Installée à Montfaucon sur le plateau surplombant Besançon, Aurore Mariotte se fait fort d'entretenir un savoir quasi-abandonné. « Un savoir et pas une croyance comme on le dit souvent maintenant. Il y a encore quelques jours j'ai dû ré-expliquer que les plantes sont au fondement même de la médecine allopathique (conventionnelle) ».
Qu'est-ce qui vous a conduit à votre activité actuelle ?
Après des études de journalisme à Montpellier et Paris, j'ai travaillé pour des ONG au Cambodge. Je réalisais des documents de communication pour ces organismes et des reportages que je proposais à des médias français. Originaire de Champagnole, je suis revenue en Franche-Comté, à Besançon pour travailler dans la presse écrite puis j'ai découvert la montagne en Suisse, les alpages.
A Champagnole n'étiez-vous pas familière de la montagne ?

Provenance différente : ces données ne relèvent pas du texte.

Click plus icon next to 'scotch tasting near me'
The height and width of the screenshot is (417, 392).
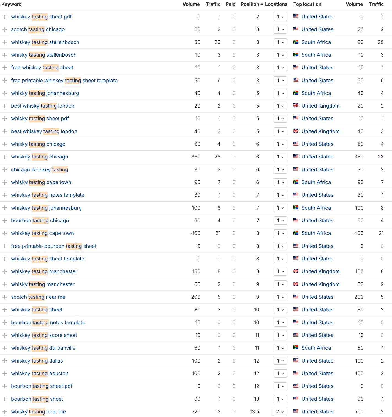[x=5, y=297]
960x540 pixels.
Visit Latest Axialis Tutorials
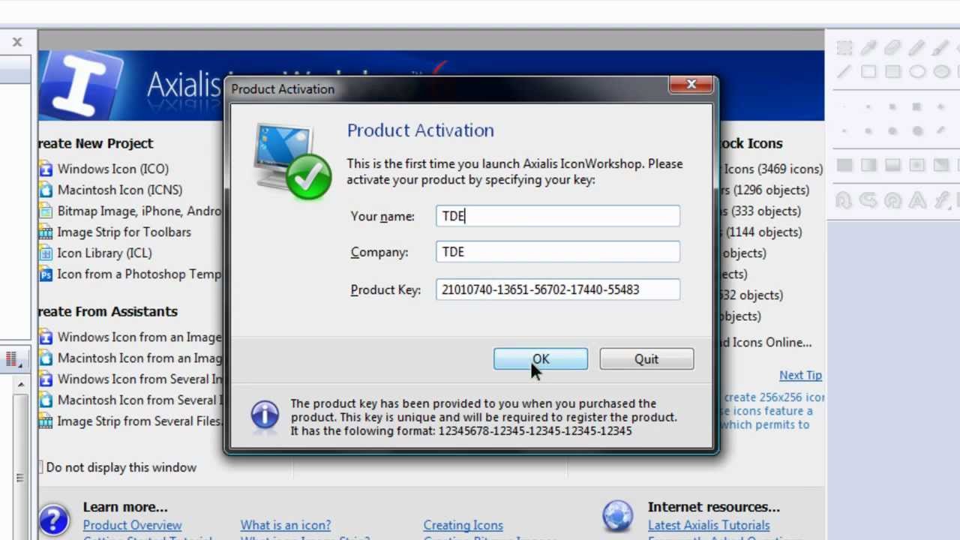coord(708,525)
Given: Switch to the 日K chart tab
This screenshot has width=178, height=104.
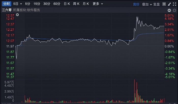Looking at the screenshot, I should pos(67,4).
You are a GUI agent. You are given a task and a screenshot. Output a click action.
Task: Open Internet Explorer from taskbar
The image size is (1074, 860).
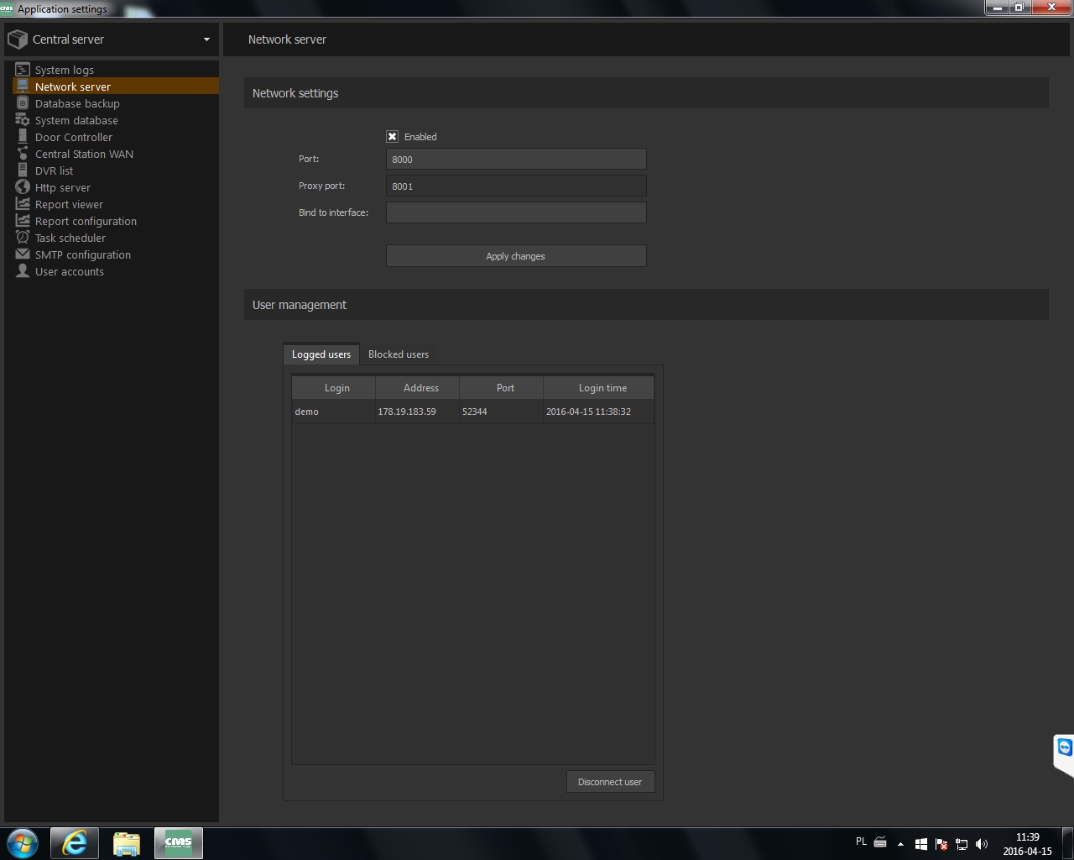click(x=75, y=843)
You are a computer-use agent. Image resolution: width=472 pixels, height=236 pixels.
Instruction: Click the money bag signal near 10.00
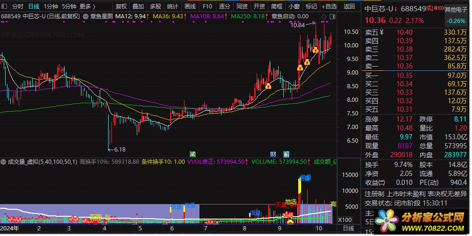(x=316, y=49)
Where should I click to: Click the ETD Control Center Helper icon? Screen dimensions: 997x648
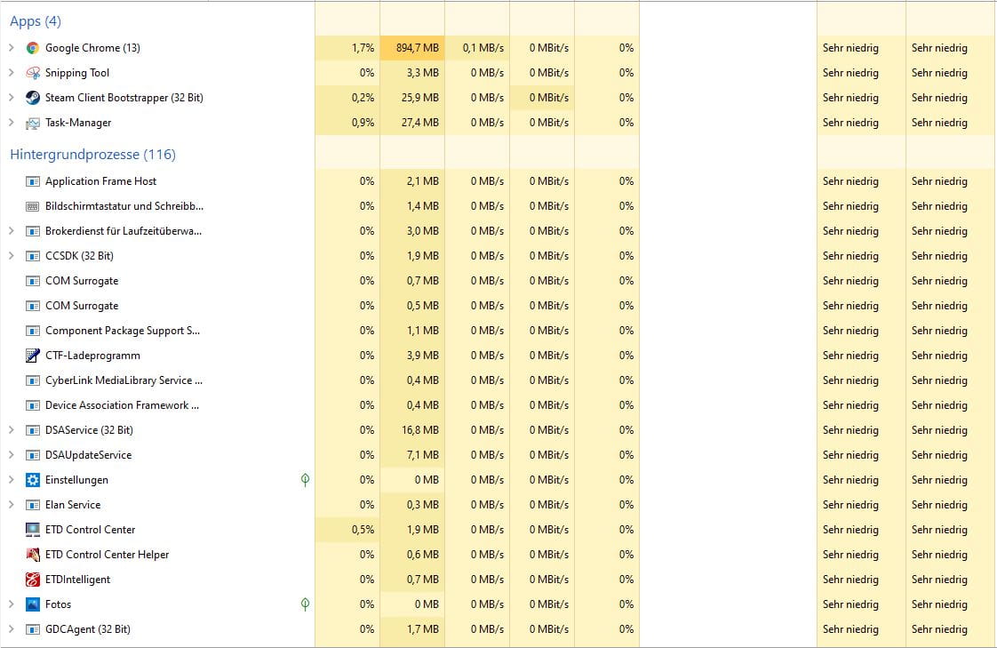(33, 555)
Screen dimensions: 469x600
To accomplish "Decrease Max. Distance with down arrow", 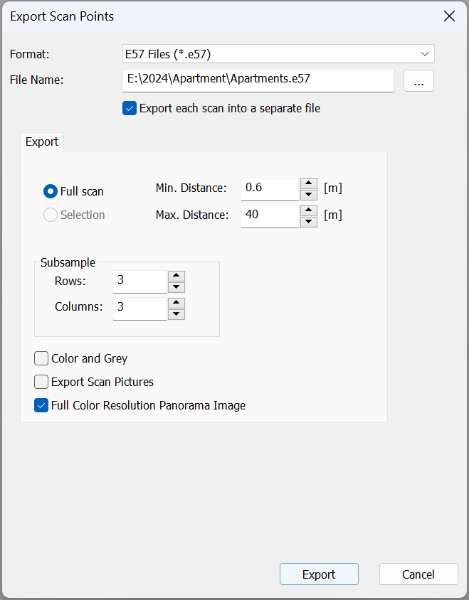I will 308,222.
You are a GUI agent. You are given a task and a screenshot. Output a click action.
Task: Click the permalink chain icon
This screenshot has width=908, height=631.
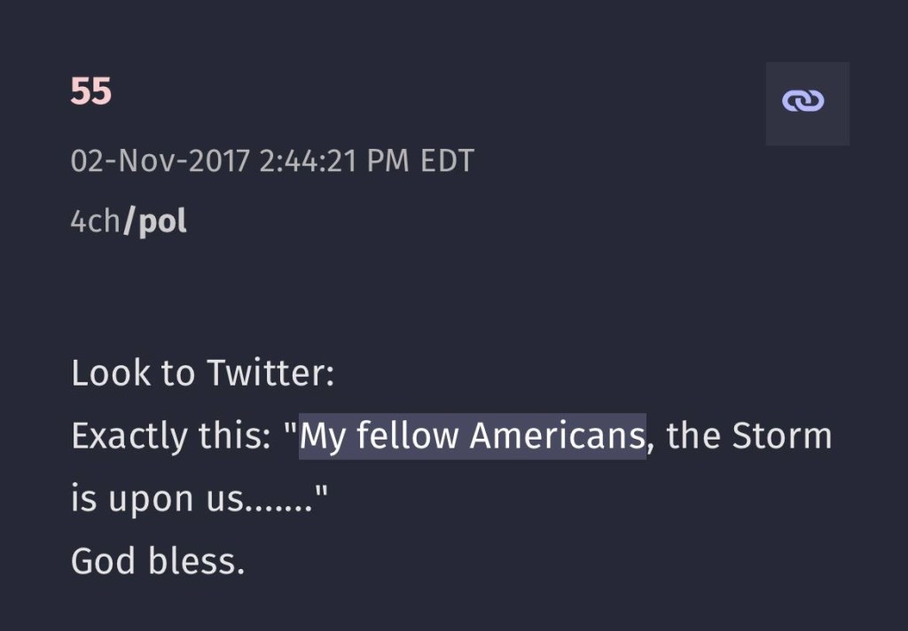coord(807,103)
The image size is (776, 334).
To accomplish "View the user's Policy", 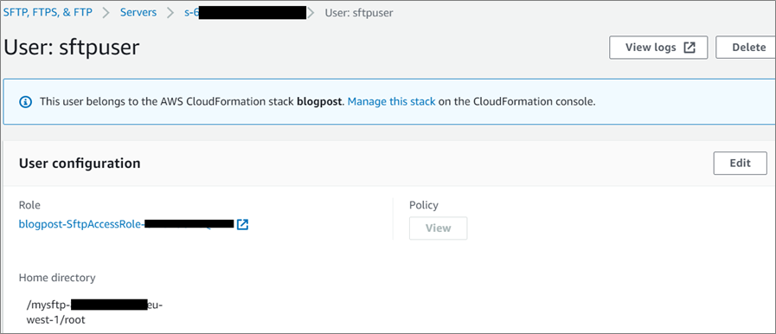I will point(438,228).
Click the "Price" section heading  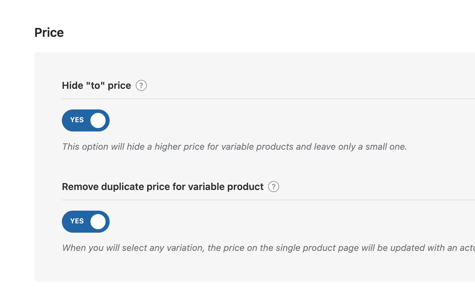click(49, 33)
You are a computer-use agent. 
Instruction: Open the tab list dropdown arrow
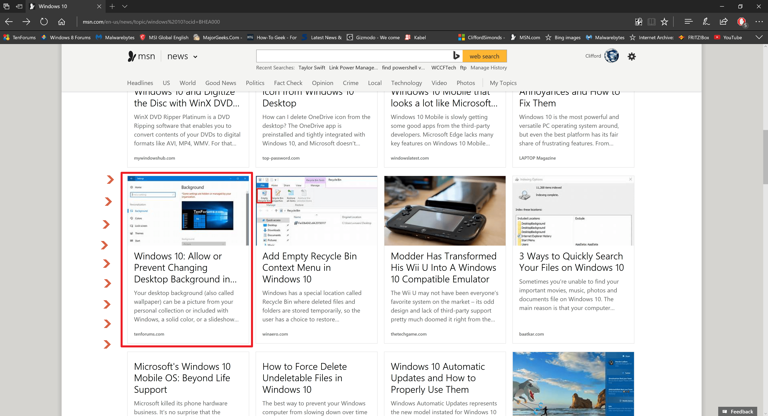click(x=125, y=6)
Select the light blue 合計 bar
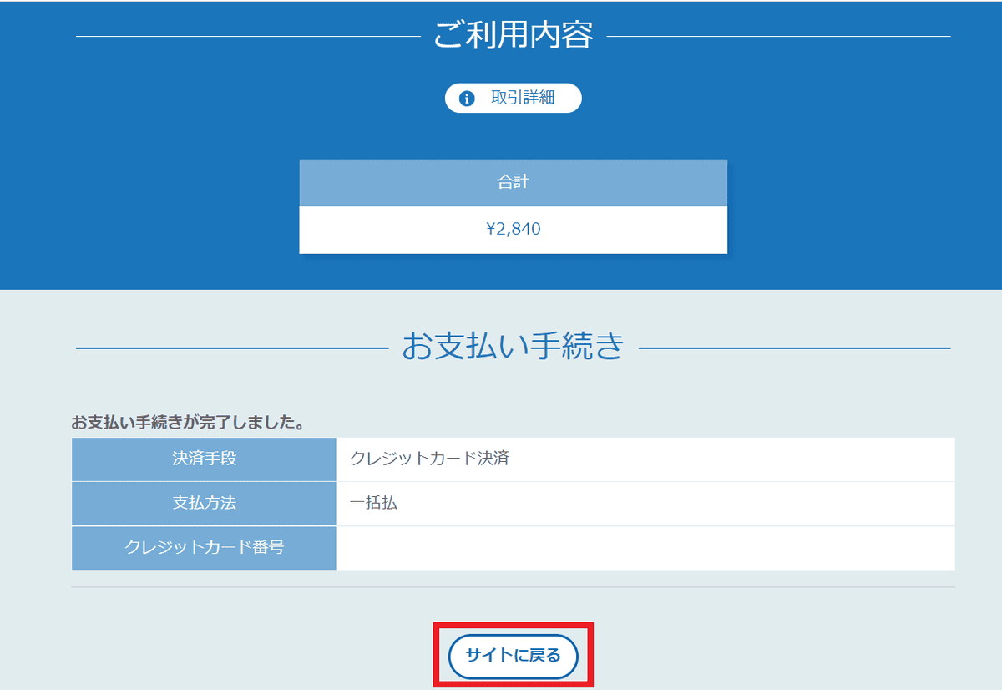The width and height of the screenshot is (1002, 690). click(513, 182)
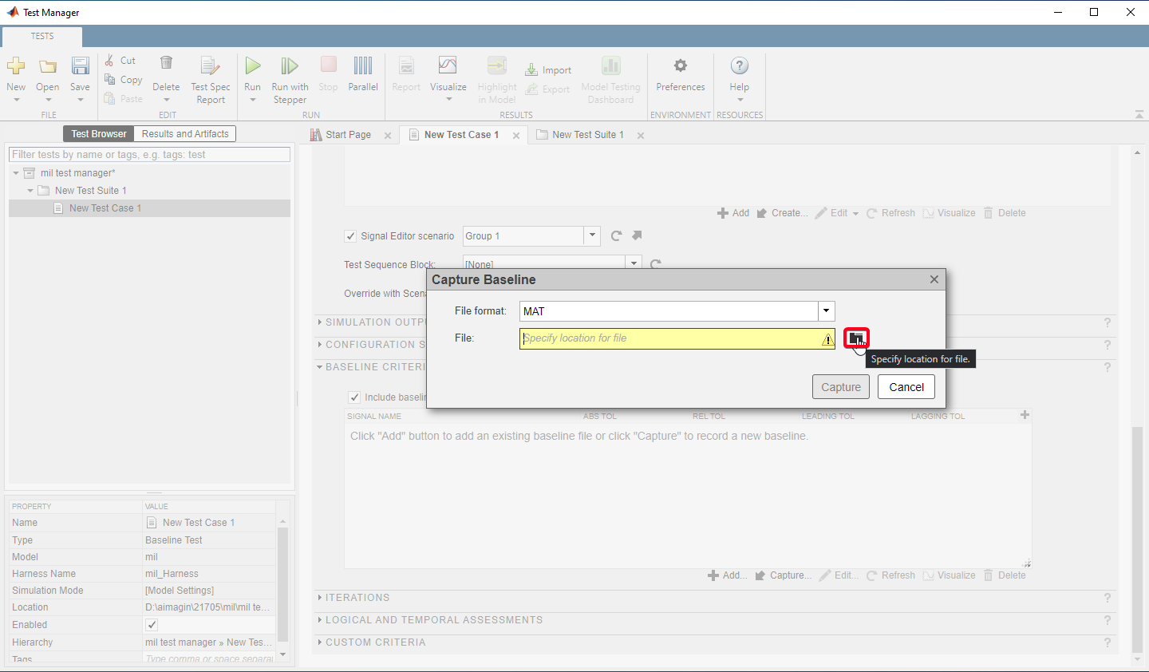Click the Filter tests search field
Viewport: 1149px width, 672px height.
click(149, 155)
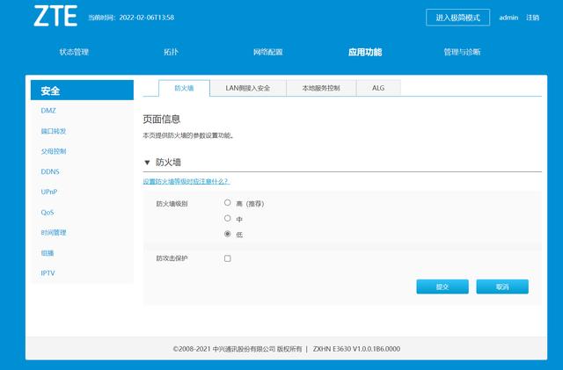Open 父母控制 in the sidebar
The image size is (563, 370).
54,151
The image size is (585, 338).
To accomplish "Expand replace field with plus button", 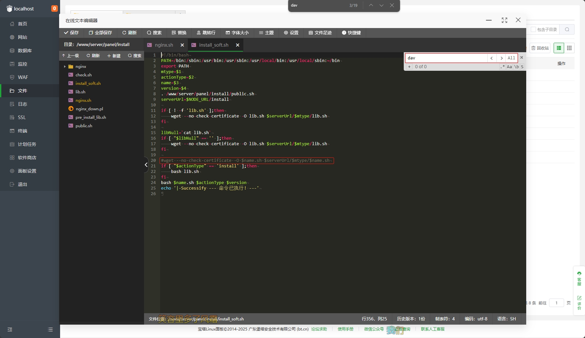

Avec mes parents nous faisions de la randonnée. Dans les alpages suisses j'ai découvert l'économie et la culture agricoles. Avec une amie, Isabelle, nous sommes devenues fromagères. Et dans le Valais suisse nous avons découvert la connaissance fine que les habitants ont des soins par les plantes, l'huile de millepertuis pour soulager de la sècheresse le pis des vaches ou les onguents pour les crevasses aux mains des fromagers. Alentour nous avions aussi quantité d'arnica. Cette connaissance est pratique, nécessaire, possible grâce à l'importante diversité de plantes. Elle fait l'objet d'une transmission rigoureuse.
C'est l'origine de votre activité ?
Oui, de retour en France, nous avons continué à apprendre. J'ai fait une formation au Centre de formation professionnelle pour adultes en plantes aromatiques et médicinales à Montmorot. A l'automne 2008, nous avons lancé notre activité.
Comment ?
Dans le quartier de Velotte d'abord où nous disposions à Port-Douvot de 10 ares et en cultivions 2. Nos amis, nos familles nous ont permis de nous installer, grâce à de la récup pour une partie du matériel, à un ami graphiste pour notre publicité. Nous avons écoulé avec succès notre première production grâce aux réseaux de nos proches. Cela a duré une saison puis, habitant à Fontain, nous avons fait la connaissance de Pierre Contoz le maire de Montfaucon. Il était à la recherche de nouveaux agriculteurs pour sa commune qui n'en avait plus. Il nous a proposé 20 ares, nous a aidées à labourer et est toujours présent pour donner un coup de main (lire encadré).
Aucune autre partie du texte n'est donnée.